Publication year - 2006
Publication title -
photochemistry and photobiology
Language(s) - English
Resource type - Journals
SCImago Journal Rank - 0.818
H-Index - 131
eISSN - 1751-1097
pISSN - 0031-8655
DOI - 10.1562/2005-05-20-ra-535
Subject(s) - intramolecular force , chemistry , picosecond , ground state , dissociation (chemistry) , photodissociation , triplet state , kinetic energy , reaction coordinate , potential energy , molecule , potential energy surface , chemical physics , photochemistry , computational chemistry , atomic physics , stereochemistry , physics , organic chemistry , optics , laser , quantum mechanics
The photophysical parameters controlling the cleavage process of 2‐hydroxy‐2,2‐dimethylacetophenone (HDMA) were investigated in detail. Time‐resolved picosecond absorption experiments show that the formation of the triplet state occurs within 20 ps after excitation and decays within hundreds of picoseconds depending on the solvent polarity.
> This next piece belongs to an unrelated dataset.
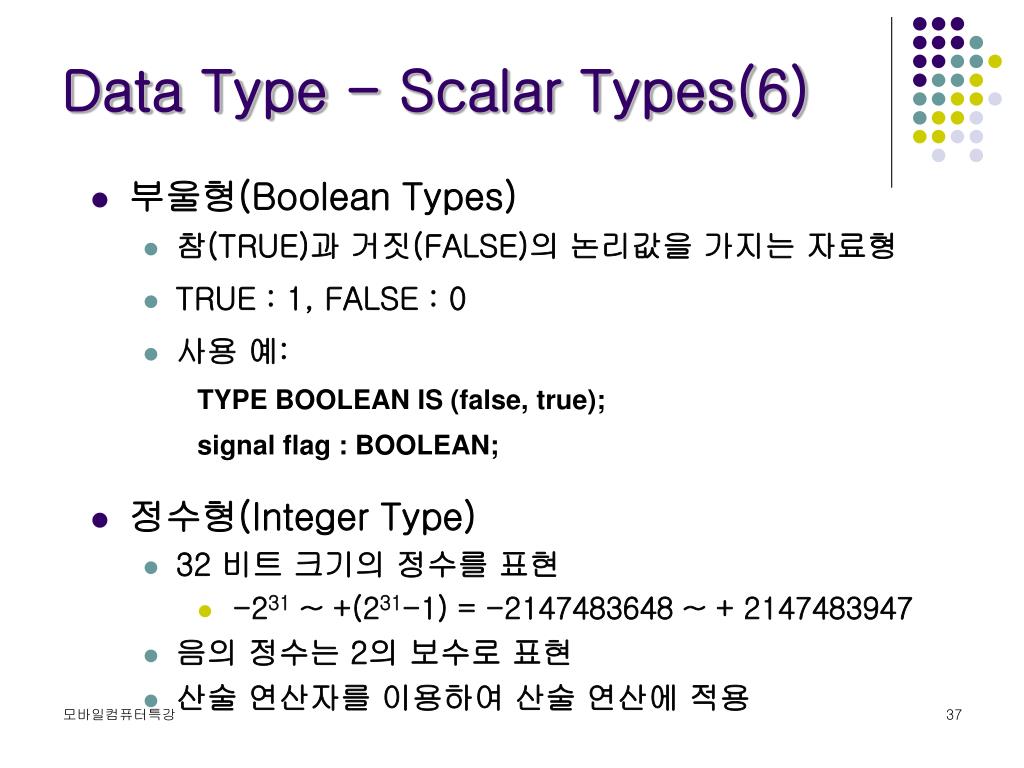
Task: Click the teal bullet beside 음의 정수는
Action: (151, 655)
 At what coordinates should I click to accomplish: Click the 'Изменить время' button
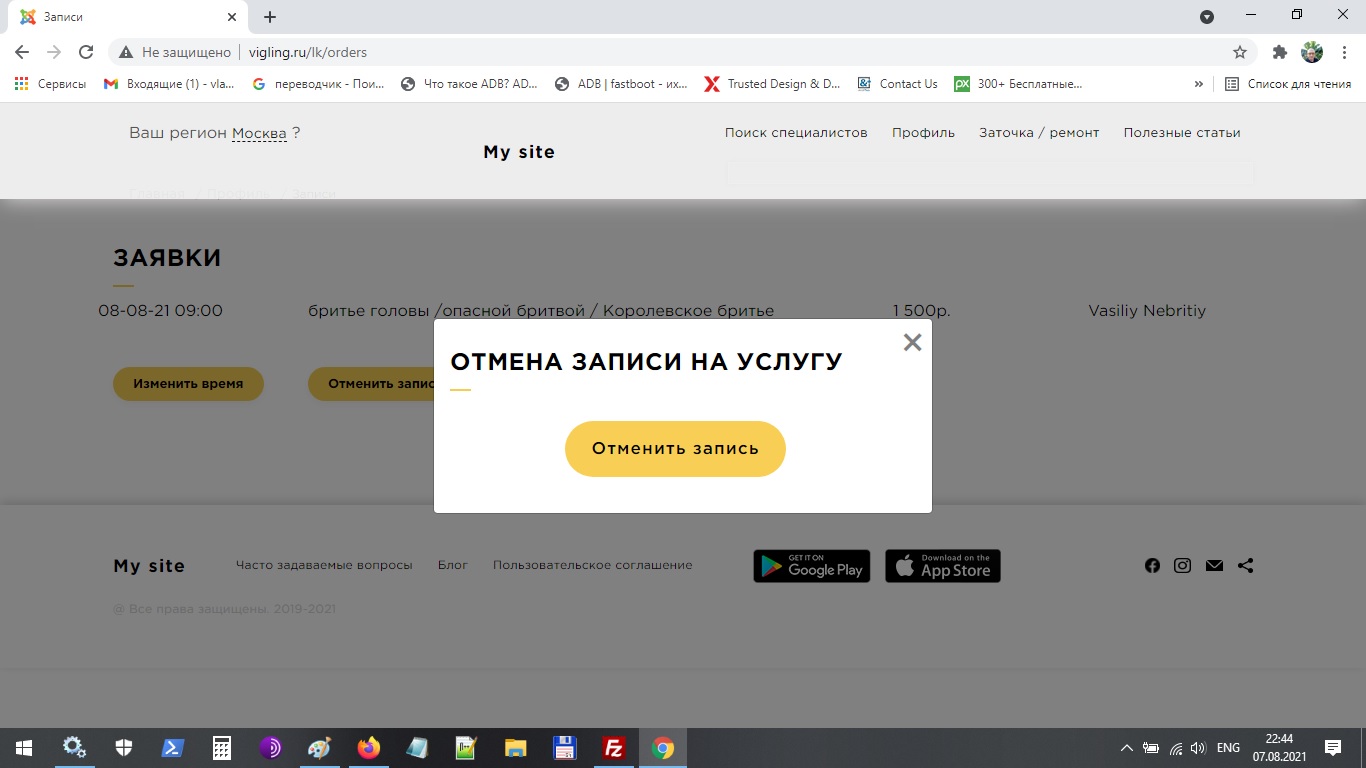(x=188, y=383)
Molecular modeling reveals that three stable conformations exist in the ground state, the most stable one exhibiting an intramolecular hydrogen bond that modifies the electronic properties of the molecule. This explains quite well the steady‐state absorption properties. The conformation of the most stable triplet state is twisted by 180° with respect to the ground state. Computation of the potential energy surface along the molecular coordinate for the dissociation reaction evidences an electronic state crossing yielding a final σσ* state, in perfect agreement with the state correlation diagram. Optimization of the transition state allows the calculation of the activation energy and the use of the transition‐state theory leads to an estimate of 100 ps for the cleavage process in the gas phase. Single‐point energy calculations using a solvent model predict an increase of the dissociation rate constant with the increase of the solvent polarity, in good agreement with the value deduced from kinetic measurements.